A day after the York City Council voted to reject the low bidder on a trash-hauling contract, officials said the path to a resolution remains unclear.
Council members said on Wednesday the matter would be sent back to the public works department for further consideration. But Jim Gross, director of public works, said on Thursday he didn't yet know how the city will proceed.
"I hope to have some direction by the end of the week," he said.
The council voted 3-2 against awarding the job to York Waste, the low bidder on a four-year contract. Penn Waste, the city's current hauler, was the second-high bidder.
Penn Waste President Scott Wagner spoke at Wednesday's meeting, claiming both irregularities in the process and that without the "fuel escalator" portion of the contract, his company might be the low bidder. A fuel escalator allows reimbursement to either the city or the hauler, based on changes in the price of fuel.

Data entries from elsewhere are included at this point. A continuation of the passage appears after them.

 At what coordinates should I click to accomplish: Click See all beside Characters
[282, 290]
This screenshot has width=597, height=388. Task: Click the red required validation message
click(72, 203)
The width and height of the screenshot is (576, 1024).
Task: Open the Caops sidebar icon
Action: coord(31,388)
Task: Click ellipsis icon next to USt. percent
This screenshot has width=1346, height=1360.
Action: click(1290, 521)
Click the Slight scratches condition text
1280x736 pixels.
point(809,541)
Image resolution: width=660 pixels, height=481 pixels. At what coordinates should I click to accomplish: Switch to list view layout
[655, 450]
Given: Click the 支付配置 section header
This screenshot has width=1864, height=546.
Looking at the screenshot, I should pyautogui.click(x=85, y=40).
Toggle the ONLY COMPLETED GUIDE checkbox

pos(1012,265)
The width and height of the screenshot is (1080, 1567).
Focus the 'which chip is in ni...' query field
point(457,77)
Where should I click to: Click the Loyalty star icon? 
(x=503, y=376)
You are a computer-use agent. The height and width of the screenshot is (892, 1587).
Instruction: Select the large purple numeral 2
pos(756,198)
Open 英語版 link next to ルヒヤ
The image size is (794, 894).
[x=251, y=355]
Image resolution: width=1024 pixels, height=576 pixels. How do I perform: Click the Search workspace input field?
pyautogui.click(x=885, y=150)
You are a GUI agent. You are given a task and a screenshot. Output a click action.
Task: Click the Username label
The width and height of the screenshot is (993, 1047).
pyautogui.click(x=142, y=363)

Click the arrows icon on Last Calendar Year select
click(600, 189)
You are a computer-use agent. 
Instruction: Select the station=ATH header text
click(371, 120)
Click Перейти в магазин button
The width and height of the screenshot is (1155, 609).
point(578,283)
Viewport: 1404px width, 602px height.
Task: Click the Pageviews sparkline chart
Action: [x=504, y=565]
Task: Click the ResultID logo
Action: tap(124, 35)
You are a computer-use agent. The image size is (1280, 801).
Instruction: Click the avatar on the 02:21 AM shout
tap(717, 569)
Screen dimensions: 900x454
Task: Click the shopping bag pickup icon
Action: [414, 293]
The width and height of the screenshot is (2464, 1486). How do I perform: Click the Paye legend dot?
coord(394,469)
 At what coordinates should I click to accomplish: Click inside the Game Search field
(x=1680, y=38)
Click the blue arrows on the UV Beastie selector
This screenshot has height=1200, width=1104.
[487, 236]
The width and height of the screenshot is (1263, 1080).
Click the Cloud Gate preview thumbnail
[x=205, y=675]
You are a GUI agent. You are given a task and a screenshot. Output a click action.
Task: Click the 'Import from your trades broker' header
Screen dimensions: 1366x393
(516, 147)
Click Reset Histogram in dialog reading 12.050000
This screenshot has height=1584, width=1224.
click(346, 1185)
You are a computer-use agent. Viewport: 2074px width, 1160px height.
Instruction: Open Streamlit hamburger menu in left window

Gross said on Thursday there were "no irregularities" in the bidding process.
He said the city has used the fuel escalator model for its last two contracts. Without it, he said, contractors are left to guess at future fuel prices, likely submitting higher bids.
"I think it's more fair to have it in there," Gross said.
Council members Michael Helfrich, Henry Nixon and David Satterlee voted against the contract. Helfrich said he voted no with the hope of further exploring recycling options and saving taxpayer money.
Council President Carol Hill-Evans and Councilwoman Renee Nelson voted in favor.
Hill-Evans said she was surprised by the vote. Members discussed the bids in committee before selecting York Waste, and Hill-Evans said there should have been no issue.
"All the questions should have already been answered," she said. "That's the point of committee meetings."
By the numbers
York City Council voted against approving the low bidder for a four-year trash contract. Below are the bids for twice-per-week service.
--- York Waste: $5,874,965
--- Penn Waste: $6,244,583
--- Waste Industries: $10,260,450
The 'fuel escalator'
The "fuel escalator" portion of York City's trash contract pegs the price of fuel at the start of the contract, then allows for reimbursement either to the city or the hauler, based on fuel price fluctuations.
Penn Waste President Scott Wagner said that measure makes bidding unfair, because his trucks use diesel fuel while York Waste has a new fleet of natural-gas-powered trucks.
Wagner asked to have the fuel escalator removed, allowing for a flat bid price disconnection from price fluctuations.
Jim Gross, the city's public works director, said the fuel escalator is a hedge against wild swings in prices, and leads to lower bids.
Don Isabella, of York Waste, said while his company has trucks powered by natural gas, those are not what the company planned to use in the city.
York Waste's bid was based on using diesel-powered trucks, he said.